My box elder has given me wonderful photo ops for other kinds of birds, too. Many of the hummingbirds that dine at my window feeder then head straight to the tiny twigs right near the window, allowing me to watch them preen, stretch, and rest. The various fungi and lichens on the branches add color and texture to my photos even as they signal a warning that the tree isn’t going to last forever.
But I try not to fret about it—when we moved here, my mother-in-law cautioned us that we should cut down that very tree immediately because it looked so old and precarious. That was 33 years ago. Now the tree and I are both a bit past our prime. I’ve lost 2 of the spruce trees in back, our birch tree is losing ground, and the elm tree that sprouted in 1983 and got big had to be cut down a few years ago because of Dutch elm disease. Several of the branches on the cherry trees Russ planted are dead now, too.

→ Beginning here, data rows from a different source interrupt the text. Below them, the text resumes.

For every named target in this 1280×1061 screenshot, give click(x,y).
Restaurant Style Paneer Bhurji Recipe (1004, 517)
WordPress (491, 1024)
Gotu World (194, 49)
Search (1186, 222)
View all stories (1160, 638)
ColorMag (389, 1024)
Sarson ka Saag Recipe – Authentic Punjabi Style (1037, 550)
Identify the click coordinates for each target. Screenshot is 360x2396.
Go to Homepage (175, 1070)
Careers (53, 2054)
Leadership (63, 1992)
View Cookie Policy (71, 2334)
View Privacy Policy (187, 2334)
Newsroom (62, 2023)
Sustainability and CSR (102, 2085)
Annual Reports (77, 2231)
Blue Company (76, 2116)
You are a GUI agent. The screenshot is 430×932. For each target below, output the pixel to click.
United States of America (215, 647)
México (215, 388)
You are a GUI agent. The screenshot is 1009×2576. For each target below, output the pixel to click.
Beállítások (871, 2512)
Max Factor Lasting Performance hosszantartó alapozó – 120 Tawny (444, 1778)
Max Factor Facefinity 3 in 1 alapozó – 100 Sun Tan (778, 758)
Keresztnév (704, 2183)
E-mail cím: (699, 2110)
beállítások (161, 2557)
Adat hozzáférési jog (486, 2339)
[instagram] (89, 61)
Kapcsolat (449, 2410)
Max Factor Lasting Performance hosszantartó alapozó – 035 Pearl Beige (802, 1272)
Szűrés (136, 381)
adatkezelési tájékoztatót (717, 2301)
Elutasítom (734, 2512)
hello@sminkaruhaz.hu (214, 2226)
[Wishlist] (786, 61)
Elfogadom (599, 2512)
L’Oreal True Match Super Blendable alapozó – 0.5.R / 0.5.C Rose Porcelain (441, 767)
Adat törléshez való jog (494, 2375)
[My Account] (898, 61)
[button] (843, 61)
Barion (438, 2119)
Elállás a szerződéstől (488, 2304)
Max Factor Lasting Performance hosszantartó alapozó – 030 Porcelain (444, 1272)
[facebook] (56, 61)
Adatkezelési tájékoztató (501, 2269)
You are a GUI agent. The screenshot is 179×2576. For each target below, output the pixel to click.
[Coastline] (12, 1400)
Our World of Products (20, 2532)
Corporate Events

We’re developing plans to plant more trees next year, but little by little the yard is changing. My goal, as always, is to adapt to those changes while keeping the yard a safe haven for the flood of birds passing through. I try to be generous spirited, but really, everything I do to help those birds directly improves my quality of life, too. Home is where the heart is, but in my case, that’s in large part because home is where my birds are.